Graulhet en cœur d’Occitanie est un centre attractif improbable où un Art de Ville s’est créé grâce aux artistes qui s’y sont impliqués.

Est-ce que tu proposes des ateliers ?

Partager ma passion et mon savoir m’est vital : je propose toute l’année des ateliers découvertes  et perfectionnements (sur une ou deux journées), des conférences et des expositions.

J’adore également travailler sur commande et me lancer de nouveaux défis.

Pour voir les dates de mes ateliers et réserver en ligne, c’est par ici.

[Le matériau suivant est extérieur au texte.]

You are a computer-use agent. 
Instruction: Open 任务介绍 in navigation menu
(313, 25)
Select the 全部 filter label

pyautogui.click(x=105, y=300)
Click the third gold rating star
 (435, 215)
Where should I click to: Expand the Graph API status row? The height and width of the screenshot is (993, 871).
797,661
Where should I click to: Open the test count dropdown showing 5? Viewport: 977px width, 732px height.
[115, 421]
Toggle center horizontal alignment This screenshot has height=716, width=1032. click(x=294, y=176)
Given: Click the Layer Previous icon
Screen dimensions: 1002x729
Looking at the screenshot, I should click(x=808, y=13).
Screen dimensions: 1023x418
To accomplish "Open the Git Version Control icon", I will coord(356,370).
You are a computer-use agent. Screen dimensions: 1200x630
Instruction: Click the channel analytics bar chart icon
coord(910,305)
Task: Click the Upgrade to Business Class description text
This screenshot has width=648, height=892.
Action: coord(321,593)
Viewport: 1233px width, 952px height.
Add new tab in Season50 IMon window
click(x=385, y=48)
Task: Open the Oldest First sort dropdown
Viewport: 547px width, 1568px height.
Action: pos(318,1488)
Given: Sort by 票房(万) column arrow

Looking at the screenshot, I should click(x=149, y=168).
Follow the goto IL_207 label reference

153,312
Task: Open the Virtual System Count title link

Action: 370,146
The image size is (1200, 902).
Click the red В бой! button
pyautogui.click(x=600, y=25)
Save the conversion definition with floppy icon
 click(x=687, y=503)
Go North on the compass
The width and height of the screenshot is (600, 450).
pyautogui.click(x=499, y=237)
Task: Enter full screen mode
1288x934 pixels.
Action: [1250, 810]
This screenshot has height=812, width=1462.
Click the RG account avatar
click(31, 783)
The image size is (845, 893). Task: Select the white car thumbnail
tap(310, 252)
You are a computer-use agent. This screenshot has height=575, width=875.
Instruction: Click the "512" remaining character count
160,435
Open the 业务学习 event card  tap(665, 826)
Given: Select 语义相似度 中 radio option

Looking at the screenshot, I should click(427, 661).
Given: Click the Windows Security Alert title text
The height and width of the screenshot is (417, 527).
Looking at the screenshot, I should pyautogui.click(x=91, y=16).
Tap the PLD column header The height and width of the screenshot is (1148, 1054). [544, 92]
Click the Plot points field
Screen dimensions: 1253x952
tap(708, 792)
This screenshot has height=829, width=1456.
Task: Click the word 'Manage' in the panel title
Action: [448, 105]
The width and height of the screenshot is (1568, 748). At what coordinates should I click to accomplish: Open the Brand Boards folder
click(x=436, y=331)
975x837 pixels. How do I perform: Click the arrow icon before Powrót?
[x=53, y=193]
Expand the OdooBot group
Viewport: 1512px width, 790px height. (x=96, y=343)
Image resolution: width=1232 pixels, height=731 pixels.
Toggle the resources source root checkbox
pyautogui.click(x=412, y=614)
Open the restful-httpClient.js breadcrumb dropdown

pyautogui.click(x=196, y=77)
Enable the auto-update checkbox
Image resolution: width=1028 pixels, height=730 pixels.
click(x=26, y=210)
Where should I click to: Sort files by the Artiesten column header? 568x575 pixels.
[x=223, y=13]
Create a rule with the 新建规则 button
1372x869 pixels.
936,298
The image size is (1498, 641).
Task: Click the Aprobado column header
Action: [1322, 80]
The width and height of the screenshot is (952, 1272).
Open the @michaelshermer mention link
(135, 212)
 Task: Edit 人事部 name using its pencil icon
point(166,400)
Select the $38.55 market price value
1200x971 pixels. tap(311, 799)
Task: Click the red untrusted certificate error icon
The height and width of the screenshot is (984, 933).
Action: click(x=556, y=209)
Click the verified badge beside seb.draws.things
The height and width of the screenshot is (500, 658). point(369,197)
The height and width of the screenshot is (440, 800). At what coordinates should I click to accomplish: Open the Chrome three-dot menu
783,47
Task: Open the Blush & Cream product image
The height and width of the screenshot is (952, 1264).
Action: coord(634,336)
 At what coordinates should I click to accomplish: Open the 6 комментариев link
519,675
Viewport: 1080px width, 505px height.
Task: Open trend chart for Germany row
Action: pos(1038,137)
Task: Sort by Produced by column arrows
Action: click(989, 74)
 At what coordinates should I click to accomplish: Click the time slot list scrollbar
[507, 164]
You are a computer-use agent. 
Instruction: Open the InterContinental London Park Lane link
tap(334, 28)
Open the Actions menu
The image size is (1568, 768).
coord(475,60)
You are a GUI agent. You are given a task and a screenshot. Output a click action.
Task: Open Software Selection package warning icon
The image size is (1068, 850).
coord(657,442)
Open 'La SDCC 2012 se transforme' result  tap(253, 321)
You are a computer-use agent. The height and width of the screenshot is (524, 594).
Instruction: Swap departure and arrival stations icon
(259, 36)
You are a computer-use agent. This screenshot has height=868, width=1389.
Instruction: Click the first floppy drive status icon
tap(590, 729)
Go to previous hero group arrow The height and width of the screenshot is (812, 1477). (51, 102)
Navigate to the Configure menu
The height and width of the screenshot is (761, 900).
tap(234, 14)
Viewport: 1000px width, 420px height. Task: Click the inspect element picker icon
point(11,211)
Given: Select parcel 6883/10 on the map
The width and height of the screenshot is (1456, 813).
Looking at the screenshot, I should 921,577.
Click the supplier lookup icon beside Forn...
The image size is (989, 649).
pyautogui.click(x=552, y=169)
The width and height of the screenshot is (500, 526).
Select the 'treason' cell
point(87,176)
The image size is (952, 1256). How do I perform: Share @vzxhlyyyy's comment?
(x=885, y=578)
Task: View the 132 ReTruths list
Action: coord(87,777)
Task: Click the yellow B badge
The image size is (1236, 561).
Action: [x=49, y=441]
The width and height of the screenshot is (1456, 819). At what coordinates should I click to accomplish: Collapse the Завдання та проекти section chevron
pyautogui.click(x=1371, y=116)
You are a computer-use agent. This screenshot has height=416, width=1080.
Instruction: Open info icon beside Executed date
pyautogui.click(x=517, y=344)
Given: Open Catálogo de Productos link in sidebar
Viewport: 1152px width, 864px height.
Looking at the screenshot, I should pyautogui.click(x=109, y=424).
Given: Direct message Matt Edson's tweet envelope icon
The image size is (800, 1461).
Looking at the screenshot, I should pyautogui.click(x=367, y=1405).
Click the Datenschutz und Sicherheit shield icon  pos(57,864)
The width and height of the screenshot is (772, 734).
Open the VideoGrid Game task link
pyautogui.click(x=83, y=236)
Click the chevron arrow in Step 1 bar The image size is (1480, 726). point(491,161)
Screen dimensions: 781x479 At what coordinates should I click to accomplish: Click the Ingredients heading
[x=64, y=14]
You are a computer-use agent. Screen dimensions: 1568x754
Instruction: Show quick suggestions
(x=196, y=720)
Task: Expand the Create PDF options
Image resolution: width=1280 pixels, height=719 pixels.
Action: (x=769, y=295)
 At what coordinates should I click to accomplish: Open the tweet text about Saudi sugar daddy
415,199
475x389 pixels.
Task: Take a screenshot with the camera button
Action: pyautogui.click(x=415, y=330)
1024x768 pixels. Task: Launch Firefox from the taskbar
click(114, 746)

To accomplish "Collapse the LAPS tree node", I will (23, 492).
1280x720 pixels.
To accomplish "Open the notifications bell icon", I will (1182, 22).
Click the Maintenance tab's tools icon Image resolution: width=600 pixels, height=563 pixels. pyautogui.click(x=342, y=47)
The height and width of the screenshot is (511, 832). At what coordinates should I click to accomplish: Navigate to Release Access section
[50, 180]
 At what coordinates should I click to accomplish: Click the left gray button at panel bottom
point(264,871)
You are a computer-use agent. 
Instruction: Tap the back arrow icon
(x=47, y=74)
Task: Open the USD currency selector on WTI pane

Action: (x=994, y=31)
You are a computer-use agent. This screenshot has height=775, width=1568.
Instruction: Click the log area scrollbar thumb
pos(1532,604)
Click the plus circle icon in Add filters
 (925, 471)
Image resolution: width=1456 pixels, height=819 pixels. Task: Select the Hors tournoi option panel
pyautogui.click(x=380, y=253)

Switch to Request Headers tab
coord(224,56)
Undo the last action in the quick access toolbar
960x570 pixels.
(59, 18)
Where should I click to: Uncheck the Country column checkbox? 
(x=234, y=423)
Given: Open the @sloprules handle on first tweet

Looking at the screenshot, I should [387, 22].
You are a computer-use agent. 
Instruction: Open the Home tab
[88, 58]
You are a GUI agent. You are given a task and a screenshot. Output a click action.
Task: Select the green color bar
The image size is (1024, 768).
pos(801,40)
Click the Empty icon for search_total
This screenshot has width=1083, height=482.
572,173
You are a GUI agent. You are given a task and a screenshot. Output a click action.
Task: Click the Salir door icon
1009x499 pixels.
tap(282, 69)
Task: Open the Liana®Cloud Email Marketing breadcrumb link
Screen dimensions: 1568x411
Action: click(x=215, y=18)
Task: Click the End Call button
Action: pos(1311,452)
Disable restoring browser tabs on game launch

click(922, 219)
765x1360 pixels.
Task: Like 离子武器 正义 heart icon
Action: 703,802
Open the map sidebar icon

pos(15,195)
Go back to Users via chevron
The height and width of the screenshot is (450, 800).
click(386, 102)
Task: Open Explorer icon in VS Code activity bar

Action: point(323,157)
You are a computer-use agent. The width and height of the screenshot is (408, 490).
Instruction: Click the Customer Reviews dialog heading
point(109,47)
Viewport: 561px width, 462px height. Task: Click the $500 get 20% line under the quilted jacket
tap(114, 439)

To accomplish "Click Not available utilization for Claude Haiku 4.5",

Pour une commande, écrivez-moi à :   sylbatik@yahoo.com

Pour voir mes créations, rendez-vous sur : Mon profil Instagram

Découvrez aussi mes créations à la vente sur la plateforme Olkos Artisans d’Occitanie.

Peux-tu nous présenter quelques unes de tes œuvres ?

« L’éveil » créée en 2019 : L’œuvre entièrement peinte à la main utilise le mouvement (de larges mouvements de brosse et de pinceaux : cire et couleurs) pour créer une dynamique forte. Un personnage nuageux s’élève hors du chaos. C’est l’autoportrait d’un moment d’éveil, de conscience de choix.

Etoffe de Batik par Syl'Batik - L'éveil

 « La semeuse » :  Ce sont des motifs très fins, répétitifs et qui se sont déclinés en plusieurs couleurs de bleu superposées.
J’aime créer une forme avec des motifs qui se répètent et s’associent.

Etoffe de Batik par Syl'Batik - La semeuse

“Le vagabond des étoiles” de Jack London et “passion Lippi” de Sophie Chauveau étaient mes respirations du moment.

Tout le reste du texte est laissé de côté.